# Problem requirements
Determine how many lines below hold the string "Network". Reply with the number alone.

[Stored items]
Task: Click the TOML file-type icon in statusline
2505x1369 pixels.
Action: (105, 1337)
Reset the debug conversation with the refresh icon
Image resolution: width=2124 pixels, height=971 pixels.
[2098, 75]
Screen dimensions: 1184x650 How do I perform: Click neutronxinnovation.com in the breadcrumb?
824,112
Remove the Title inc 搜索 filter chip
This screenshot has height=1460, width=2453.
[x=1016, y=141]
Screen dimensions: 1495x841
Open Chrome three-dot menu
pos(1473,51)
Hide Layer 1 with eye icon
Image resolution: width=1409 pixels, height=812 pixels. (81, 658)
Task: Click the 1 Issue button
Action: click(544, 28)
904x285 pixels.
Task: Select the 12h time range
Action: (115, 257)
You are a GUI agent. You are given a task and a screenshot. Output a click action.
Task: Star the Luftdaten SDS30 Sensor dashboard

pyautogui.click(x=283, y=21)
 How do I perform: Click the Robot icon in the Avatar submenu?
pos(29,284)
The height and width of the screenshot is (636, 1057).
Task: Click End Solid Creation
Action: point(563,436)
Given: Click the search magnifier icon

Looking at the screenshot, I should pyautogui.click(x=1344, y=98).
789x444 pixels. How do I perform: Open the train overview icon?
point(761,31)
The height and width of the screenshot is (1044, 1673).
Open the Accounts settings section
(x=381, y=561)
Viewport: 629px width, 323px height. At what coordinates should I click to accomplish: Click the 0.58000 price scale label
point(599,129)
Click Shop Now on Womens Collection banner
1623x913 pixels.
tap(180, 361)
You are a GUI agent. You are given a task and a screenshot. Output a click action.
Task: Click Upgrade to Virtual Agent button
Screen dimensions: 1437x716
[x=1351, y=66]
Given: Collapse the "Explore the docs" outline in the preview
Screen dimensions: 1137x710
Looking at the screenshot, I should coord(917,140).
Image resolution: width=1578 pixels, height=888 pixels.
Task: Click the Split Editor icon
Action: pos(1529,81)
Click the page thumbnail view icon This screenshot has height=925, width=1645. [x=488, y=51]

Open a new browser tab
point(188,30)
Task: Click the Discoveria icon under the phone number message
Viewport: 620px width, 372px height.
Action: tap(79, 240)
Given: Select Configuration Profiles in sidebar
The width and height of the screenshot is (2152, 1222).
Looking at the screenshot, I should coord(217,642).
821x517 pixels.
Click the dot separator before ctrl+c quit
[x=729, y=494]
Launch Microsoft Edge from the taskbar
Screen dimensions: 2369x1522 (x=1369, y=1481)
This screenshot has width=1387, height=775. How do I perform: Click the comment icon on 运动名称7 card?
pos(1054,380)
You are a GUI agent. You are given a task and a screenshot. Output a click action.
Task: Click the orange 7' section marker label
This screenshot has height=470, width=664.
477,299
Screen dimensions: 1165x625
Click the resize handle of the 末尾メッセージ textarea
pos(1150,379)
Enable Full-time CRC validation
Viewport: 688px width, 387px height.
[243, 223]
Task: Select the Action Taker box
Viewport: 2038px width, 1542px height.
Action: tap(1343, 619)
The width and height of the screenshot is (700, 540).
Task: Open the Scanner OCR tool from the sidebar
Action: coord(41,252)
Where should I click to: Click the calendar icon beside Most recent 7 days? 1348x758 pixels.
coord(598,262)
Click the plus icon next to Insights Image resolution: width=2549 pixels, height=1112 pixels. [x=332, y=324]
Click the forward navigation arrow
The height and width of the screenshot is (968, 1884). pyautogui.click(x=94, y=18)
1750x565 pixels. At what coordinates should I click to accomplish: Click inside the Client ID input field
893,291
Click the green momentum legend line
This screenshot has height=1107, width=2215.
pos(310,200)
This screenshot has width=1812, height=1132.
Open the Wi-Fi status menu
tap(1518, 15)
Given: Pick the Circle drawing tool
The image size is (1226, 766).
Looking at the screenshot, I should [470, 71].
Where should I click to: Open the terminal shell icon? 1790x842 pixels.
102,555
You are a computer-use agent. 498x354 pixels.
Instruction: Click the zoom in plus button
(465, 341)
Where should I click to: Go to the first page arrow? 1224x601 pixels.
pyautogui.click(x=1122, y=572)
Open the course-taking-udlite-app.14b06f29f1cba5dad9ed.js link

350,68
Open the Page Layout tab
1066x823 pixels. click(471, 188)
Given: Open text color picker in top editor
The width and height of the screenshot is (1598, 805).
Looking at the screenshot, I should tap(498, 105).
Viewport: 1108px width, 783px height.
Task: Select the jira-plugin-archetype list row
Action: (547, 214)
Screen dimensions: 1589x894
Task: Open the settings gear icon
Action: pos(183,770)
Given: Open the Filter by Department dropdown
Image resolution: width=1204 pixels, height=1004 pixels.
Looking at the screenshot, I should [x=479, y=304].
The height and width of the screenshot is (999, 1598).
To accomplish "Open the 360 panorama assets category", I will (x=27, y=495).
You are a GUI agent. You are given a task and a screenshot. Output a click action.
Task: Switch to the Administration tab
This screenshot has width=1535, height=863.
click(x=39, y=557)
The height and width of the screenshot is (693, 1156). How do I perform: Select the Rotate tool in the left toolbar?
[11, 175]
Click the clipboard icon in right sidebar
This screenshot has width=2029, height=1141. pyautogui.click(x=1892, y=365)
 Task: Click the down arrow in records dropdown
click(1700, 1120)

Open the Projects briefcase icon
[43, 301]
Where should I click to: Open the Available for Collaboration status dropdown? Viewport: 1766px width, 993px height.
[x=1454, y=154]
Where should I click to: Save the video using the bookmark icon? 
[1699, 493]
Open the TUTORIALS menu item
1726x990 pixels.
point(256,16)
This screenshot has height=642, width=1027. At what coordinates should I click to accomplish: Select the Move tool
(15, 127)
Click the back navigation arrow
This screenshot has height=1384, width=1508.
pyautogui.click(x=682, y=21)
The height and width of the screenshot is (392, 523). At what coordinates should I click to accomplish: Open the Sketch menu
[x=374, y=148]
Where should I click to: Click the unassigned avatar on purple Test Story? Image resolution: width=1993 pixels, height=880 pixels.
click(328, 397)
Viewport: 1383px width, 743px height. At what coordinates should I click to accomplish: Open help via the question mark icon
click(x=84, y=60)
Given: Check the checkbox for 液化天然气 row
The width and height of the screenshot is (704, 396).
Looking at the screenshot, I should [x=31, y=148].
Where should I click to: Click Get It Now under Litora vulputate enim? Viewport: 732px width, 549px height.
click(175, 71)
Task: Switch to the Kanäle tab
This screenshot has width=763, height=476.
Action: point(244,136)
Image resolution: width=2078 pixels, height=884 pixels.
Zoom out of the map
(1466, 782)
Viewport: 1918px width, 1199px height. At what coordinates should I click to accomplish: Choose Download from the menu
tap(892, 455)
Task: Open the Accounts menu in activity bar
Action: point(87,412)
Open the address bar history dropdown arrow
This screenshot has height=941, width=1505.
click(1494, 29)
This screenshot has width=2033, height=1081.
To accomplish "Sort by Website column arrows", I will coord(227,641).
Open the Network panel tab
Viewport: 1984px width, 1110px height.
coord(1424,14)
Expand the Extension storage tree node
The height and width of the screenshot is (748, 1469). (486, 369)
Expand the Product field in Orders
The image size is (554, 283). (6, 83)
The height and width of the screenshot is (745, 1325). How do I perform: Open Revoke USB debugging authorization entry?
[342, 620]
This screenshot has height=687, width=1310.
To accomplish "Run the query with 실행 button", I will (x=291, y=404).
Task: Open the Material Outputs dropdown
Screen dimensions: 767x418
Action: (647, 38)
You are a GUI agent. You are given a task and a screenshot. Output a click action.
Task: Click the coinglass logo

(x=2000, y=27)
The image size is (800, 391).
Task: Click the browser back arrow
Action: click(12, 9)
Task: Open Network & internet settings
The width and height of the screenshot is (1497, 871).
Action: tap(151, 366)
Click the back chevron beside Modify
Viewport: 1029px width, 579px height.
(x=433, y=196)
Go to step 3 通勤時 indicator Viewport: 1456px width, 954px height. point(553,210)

# Your response
2